• WORK REQUIRED: Every record must be copied exactly.

MATERIAL TO PROCESS section start

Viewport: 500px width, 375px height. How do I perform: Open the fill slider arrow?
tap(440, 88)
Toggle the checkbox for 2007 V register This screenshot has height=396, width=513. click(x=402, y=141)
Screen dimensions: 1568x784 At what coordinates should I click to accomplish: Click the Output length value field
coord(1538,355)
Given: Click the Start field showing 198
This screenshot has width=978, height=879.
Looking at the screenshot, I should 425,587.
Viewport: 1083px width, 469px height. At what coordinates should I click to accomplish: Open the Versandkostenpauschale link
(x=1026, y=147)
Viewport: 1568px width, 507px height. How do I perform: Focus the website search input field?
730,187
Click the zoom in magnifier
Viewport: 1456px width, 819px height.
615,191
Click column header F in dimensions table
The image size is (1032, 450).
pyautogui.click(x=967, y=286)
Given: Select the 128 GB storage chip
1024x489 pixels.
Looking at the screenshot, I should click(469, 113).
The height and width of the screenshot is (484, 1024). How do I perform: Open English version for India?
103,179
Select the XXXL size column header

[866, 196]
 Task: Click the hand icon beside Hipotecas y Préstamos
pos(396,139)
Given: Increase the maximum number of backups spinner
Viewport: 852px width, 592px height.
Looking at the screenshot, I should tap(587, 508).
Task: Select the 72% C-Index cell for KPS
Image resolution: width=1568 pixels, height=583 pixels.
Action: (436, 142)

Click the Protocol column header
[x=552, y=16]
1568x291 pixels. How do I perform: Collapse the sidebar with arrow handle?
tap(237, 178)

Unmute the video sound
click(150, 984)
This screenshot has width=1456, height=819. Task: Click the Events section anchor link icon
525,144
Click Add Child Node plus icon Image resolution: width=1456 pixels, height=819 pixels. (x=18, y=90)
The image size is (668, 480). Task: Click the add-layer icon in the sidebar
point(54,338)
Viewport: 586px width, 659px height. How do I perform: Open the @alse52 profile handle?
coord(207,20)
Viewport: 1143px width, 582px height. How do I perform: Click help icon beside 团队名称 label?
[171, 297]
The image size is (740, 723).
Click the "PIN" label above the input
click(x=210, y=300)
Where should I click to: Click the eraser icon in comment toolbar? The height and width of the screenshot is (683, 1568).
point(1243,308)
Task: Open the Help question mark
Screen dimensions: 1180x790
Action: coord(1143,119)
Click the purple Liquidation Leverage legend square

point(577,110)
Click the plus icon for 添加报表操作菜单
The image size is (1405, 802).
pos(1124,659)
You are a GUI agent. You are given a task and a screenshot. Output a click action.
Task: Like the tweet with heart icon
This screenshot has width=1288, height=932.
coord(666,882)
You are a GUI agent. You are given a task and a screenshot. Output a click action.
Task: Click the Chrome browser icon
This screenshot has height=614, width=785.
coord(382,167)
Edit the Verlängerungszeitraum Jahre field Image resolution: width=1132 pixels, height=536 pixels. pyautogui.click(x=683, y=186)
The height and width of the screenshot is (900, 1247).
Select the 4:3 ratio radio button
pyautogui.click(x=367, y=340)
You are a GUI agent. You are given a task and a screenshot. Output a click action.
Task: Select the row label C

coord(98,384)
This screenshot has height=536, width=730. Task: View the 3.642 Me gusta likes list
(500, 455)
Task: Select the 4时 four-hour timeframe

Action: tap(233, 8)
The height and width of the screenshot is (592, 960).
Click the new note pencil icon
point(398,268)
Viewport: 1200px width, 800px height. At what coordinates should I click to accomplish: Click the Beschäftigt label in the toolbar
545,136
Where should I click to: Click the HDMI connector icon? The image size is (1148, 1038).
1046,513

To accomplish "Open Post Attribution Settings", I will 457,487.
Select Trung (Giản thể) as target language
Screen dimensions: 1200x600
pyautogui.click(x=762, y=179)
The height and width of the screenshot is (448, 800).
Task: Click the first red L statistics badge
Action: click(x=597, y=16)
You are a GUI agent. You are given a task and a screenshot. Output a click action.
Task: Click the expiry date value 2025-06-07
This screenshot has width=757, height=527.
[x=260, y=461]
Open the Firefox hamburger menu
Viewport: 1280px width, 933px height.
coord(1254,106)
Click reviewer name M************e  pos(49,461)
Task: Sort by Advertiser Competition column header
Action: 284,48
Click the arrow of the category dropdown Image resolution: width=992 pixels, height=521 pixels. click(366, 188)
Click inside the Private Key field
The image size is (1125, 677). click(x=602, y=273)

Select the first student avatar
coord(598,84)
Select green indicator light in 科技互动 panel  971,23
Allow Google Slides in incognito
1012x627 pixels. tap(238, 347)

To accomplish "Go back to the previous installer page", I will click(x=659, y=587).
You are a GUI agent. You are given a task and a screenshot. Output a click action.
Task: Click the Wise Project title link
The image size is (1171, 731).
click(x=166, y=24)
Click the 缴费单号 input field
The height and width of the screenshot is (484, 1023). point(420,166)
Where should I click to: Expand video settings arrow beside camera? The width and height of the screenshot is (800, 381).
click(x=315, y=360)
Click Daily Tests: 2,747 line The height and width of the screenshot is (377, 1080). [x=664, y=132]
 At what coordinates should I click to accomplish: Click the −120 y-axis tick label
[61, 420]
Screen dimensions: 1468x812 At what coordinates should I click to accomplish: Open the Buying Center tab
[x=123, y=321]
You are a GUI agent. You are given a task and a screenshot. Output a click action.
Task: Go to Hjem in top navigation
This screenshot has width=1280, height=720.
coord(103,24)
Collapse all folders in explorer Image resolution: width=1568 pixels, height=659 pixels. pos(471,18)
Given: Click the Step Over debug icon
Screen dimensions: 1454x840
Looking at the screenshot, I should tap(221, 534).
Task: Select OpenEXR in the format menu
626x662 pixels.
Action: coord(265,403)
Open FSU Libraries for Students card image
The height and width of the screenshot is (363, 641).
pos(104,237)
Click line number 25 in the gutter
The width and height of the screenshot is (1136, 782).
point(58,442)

MATERIAL TO PROCESS section end

• RESPONSE FOR THIS EXERCISE:
Viewport: 500px width, 375px height. How do I perform: Open the fill slider arrow?
tap(440, 88)
Toggle the checkbox for 2007 V register This screenshot has height=396, width=513. click(x=402, y=141)
Screen dimensions: 1568x784 At what coordinates should I click to accomplish: Click the Output length value field
coord(1538,355)
Given: Click the Start field showing 198
This screenshot has width=978, height=879.
Looking at the screenshot, I should 425,587.
Viewport: 1083px width, 469px height. At what coordinates should I click to accomplish: Open the Versandkostenpauschale link
(x=1026, y=147)
Viewport: 1568px width, 507px height. How do I perform: Focus the website search input field?
730,187
Click the zoom in magnifier
Viewport: 1456px width, 819px height.
615,191
Click column header F in dimensions table
The image size is (1032, 450).
pyautogui.click(x=967, y=286)
Given: Select the 128 GB storage chip
1024x489 pixels.
Looking at the screenshot, I should click(469, 113).
The height and width of the screenshot is (484, 1024). How do I perform: Open English version for India?
103,179
Select the XXXL size column header

[866, 196]
 Task: Click the hand icon beside Hipotecas y Préstamos
pos(396,139)
Given: Increase the maximum number of backups spinner
Viewport: 852px width, 592px height.
Looking at the screenshot, I should tap(587, 508).
Task: Select the 72% C-Index cell for KPS
Image resolution: width=1568 pixels, height=583 pixels.
Action: (436, 142)

Click the Protocol column header
[x=552, y=16]
1568x291 pixels. How do I perform: Collapse the sidebar with arrow handle?
tap(237, 178)

Unmute the video sound
click(150, 984)
This screenshot has width=1456, height=819. Task: Click the Events section anchor link icon
525,144
Click Add Child Node plus icon Image resolution: width=1456 pixels, height=819 pixels. (x=18, y=90)
The image size is (668, 480). Task: Click the add-layer icon in the sidebar
point(54,338)
Viewport: 586px width, 659px height. How do I perform: Open the @alse52 profile handle?
coord(207,20)
Viewport: 1143px width, 582px height. How do I perform: Click help icon beside 团队名称 label?
[171, 297]
The image size is (740, 723).
Click the "PIN" label above the input
click(x=210, y=300)
Where should I click to: Click the eraser icon in comment toolbar? The height and width of the screenshot is (683, 1568).
point(1243,308)
Task: Open the Help question mark
Screen dimensions: 1180x790
Action: coord(1143,119)
Click the purple Liquidation Leverage legend square

point(577,110)
Click the plus icon for 添加报表操作菜单
The image size is (1405, 802).
pos(1124,659)
You are a GUI agent. You are given a task and a screenshot. Output a click action.
Task: Like the tweet with heart icon
This screenshot has width=1288, height=932.
coord(666,882)
You are a GUI agent. You are given a task and a screenshot. Output a click action.
Task: Click the Chrome browser icon
This screenshot has height=614, width=785.
coord(382,167)
Edit the Verlängerungszeitraum Jahre field Image resolution: width=1132 pixels, height=536 pixels. pyautogui.click(x=683, y=186)
The height and width of the screenshot is (900, 1247).
Select the 4:3 ratio radio button
pyautogui.click(x=367, y=340)
You are a GUI agent. You are given a task and a screenshot. Output a click action.
Task: Select the row label C

coord(98,384)
This screenshot has height=536, width=730. Task: View the 3.642 Me gusta likes list
(500, 455)
Task: Select the 4时 four-hour timeframe

Action: tap(233, 8)
The height and width of the screenshot is (592, 960).
Click the new note pencil icon
point(398,268)
Viewport: 1200px width, 800px height. At what coordinates should I click to accomplish: Click the Beschäftigt label in the toolbar
545,136
Where should I click to: Click the HDMI connector icon? The image size is (1148, 1038).
1046,513

To accomplish "Open Post Attribution Settings", I will 457,487.
Select Trung (Giản thể) as target language
Screen dimensions: 1200x600
pyautogui.click(x=762, y=179)
The height and width of the screenshot is (448, 800).
Task: Click the first red L statistics badge
Action: click(x=597, y=16)
You are a GUI agent. You are given a task and a screenshot. Output a click action.
Task: Click the expiry date value 2025-06-07
This screenshot has width=757, height=527.
[x=260, y=461]
Open the Firefox hamburger menu
Viewport: 1280px width, 933px height.
coord(1254,106)
Click reviewer name M************e  pos(49,461)
Task: Sort by Advertiser Competition column header
Action: 284,48
Click the arrow of the category dropdown Image resolution: width=992 pixels, height=521 pixels. click(366, 188)
Click inside the Private Key field
The image size is (1125, 677). click(x=602, y=273)

Select the first student avatar
coord(598,84)
Select green indicator light in 科技互动 panel  971,23
Allow Google Slides in incognito
1012x627 pixels. tap(238, 347)

To accomplish "Go back to the previous installer page", I will click(x=659, y=587).
You are a GUI agent. You are given a task and a screenshot. Output a click action.
Task: Click the Wise Project title link
The image size is (1171, 731).
click(x=166, y=24)
Click the 缴费单号 input field
The height and width of the screenshot is (484, 1023). point(420,166)
Where should I click to: Expand video settings arrow beside camera? The width and height of the screenshot is (800, 381).
click(x=315, y=360)
Click Daily Tests: 2,747 line The height and width of the screenshot is (377, 1080). [x=664, y=132]
 At what coordinates should I click to accomplish: Click the −120 y-axis tick label
[61, 420]
Screen dimensions: 1468x812 At what coordinates should I click to accomplish: Open the Buying Center tab
[x=123, y=321]
You are a GUI agent. You are given a task and a screenshot. Output a click action.
Task: Go to Hjem in top navigation
This screenshot has width=1280, height=720.
coord(103,24)
Collapse all folders in explorer Image resolution: width=1568 pixels, height=659 pixels. pos(471,18)
Given: Click the Step Over debug icon
Screen dimensions: 1454x840
Looking at the screenshot, I should tap(221, 534).
Task: Select OpenEXR in the format menu
626x662 pixels.
Action: coord(265,403)
Open FSU Libraries for Students card image
The height and width of the screenshot is (363, 641).
pos(104,237)
Click line number 25 in the gutter
The width and height of the screenshot is (1136, 782).
point(58,442)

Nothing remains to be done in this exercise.